Even more provocative is another study in 69 patients with systemic lupus erythematosus and bacterial infection (43 patients had sepsis, 11 of whom died). The CRP level rose dramatically in the infected patients, but procalcitonin did not.²

The intriguing aspect of this, assuming it holds true in other studies, is that interferon activity is high in lupus and many viral infections, and if interferon can suppress CALC1 gene activation³ but leave CRP activation unaffected, this may provide a clue as to why CRP but not procalcitonin is elevated in serious viral infections, thus allowing procalcitonin to more effectively distinguish bacterial from viral and other nonbacterial inflammatory responses.

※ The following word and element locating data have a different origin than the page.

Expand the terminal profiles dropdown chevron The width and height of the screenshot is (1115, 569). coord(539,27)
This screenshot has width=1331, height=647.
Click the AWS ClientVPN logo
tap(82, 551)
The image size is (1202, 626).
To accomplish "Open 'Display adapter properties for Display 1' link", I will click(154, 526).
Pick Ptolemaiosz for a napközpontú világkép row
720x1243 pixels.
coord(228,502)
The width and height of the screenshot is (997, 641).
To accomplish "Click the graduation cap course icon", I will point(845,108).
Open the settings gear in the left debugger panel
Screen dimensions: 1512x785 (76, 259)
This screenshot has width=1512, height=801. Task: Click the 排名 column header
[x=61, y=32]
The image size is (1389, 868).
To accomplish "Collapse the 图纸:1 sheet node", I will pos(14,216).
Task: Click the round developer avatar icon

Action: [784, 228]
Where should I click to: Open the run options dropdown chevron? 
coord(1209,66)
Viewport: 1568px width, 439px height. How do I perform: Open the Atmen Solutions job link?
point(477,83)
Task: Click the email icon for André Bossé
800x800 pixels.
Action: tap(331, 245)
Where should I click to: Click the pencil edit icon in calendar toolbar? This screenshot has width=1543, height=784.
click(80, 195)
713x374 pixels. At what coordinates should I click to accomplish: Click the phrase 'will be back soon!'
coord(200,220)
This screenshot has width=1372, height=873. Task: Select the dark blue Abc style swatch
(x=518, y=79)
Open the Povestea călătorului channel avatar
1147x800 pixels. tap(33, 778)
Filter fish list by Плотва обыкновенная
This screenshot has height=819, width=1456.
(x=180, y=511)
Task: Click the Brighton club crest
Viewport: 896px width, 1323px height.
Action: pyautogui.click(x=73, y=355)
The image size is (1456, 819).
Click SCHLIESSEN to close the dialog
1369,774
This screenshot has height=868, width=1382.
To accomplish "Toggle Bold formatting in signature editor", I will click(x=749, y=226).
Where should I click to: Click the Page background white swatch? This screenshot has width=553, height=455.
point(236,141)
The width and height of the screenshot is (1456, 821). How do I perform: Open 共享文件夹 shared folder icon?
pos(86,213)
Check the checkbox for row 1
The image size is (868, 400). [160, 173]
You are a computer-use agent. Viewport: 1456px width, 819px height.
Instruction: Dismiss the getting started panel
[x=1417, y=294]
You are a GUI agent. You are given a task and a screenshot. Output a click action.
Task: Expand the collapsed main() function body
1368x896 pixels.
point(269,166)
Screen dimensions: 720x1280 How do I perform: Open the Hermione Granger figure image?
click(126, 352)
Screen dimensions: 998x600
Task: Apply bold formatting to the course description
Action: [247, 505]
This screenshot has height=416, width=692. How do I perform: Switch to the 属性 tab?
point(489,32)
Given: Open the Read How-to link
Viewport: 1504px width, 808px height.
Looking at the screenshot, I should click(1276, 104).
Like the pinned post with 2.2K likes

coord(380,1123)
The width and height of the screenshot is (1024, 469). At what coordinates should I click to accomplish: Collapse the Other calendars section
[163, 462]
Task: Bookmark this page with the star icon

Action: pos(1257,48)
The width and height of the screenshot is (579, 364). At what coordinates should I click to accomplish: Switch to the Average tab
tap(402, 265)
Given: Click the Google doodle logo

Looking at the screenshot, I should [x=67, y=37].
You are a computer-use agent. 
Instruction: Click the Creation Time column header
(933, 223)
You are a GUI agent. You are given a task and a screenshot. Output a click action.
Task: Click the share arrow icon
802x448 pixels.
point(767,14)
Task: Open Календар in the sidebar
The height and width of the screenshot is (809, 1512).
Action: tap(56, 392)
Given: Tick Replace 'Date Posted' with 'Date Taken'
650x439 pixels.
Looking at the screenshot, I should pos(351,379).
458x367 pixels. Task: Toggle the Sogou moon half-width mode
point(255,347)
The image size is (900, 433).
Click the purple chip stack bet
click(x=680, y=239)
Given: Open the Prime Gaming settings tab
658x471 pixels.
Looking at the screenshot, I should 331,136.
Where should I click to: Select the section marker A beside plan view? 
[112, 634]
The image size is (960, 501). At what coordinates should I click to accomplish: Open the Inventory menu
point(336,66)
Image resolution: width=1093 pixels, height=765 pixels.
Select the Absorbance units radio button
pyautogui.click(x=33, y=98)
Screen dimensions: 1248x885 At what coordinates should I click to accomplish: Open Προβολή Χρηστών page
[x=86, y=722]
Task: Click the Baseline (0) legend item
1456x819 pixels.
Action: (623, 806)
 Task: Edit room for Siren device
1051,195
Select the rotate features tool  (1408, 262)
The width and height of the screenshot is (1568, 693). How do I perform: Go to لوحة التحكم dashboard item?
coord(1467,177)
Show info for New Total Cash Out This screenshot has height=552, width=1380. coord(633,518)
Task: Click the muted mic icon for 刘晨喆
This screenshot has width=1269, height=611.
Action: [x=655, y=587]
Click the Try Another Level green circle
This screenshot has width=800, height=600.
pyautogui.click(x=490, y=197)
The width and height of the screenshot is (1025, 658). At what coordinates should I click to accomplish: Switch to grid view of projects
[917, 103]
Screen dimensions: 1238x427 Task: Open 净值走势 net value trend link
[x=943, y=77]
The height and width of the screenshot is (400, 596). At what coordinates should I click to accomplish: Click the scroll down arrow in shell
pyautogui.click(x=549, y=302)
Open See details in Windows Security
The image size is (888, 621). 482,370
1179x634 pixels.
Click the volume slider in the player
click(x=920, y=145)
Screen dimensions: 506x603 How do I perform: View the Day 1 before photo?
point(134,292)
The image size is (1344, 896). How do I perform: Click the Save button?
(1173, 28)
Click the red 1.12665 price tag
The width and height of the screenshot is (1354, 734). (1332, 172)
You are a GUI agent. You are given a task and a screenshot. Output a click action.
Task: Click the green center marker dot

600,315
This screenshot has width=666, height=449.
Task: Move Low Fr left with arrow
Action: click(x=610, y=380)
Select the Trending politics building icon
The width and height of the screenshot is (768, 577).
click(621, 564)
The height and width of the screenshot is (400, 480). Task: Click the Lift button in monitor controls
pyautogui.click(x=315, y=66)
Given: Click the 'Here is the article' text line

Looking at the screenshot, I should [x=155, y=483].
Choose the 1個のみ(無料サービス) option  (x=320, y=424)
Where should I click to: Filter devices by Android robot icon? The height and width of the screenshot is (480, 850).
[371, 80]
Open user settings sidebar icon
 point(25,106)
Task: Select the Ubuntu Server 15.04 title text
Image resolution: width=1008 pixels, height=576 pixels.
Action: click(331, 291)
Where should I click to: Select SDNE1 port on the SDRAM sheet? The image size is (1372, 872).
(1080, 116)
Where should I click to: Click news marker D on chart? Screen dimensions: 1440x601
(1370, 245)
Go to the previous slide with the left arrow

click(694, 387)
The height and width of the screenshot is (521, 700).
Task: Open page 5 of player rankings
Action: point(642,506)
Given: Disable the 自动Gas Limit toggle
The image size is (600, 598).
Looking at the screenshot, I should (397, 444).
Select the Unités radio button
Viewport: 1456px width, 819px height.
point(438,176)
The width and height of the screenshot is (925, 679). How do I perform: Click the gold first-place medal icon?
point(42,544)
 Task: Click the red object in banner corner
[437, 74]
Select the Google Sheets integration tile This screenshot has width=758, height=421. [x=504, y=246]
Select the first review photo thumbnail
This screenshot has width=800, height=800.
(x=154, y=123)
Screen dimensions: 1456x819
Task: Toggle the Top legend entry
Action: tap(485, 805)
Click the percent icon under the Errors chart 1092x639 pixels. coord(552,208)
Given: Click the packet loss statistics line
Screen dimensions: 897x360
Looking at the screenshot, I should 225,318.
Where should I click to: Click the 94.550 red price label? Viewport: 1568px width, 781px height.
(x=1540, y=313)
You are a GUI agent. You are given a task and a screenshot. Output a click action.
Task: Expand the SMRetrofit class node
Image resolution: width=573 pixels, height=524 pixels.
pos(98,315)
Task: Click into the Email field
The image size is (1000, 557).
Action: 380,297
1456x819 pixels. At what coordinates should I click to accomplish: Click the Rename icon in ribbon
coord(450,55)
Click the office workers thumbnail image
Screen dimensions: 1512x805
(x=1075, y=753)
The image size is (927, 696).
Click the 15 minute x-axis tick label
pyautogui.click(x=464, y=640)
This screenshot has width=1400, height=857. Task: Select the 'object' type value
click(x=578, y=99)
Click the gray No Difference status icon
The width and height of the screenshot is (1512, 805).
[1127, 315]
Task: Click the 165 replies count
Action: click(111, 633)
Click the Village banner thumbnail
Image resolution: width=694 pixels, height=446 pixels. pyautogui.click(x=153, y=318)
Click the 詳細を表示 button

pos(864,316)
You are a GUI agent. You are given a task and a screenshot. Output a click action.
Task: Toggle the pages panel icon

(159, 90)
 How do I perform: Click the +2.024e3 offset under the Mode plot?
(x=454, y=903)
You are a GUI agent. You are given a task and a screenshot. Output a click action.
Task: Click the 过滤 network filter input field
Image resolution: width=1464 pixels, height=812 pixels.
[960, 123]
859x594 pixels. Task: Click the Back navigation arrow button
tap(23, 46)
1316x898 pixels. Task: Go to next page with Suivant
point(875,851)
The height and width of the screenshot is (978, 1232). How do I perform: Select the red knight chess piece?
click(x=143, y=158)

The two studies I mention are small, some conflicting results have been published, and the results cannot yet be generalized. Plus, it has long been recognized there is sometimes discordance in a given patient between the elevation in ESR and CRP, not readily explained by the presence of a paraprotein, rheologic factors, or the different time course of decay in the ESR and CRP response. Whatever the explanation, procalcitonin’s biology is interesting, and clinical study results show promise. While tracking procalcitonin levels is not uniformly useful (eg, there is no convincing value in using procalcitonin in the diagnosis of prosthetic joint infections), there is accumulating evidence that it can guide us to using shorter but still effective courses of antibiotics in several clinical scenarios. Hopefully, more frequent use of the test will make a dent in our apparent excess use of antibiotics in patients with nonbacterial upper-respiratory infections.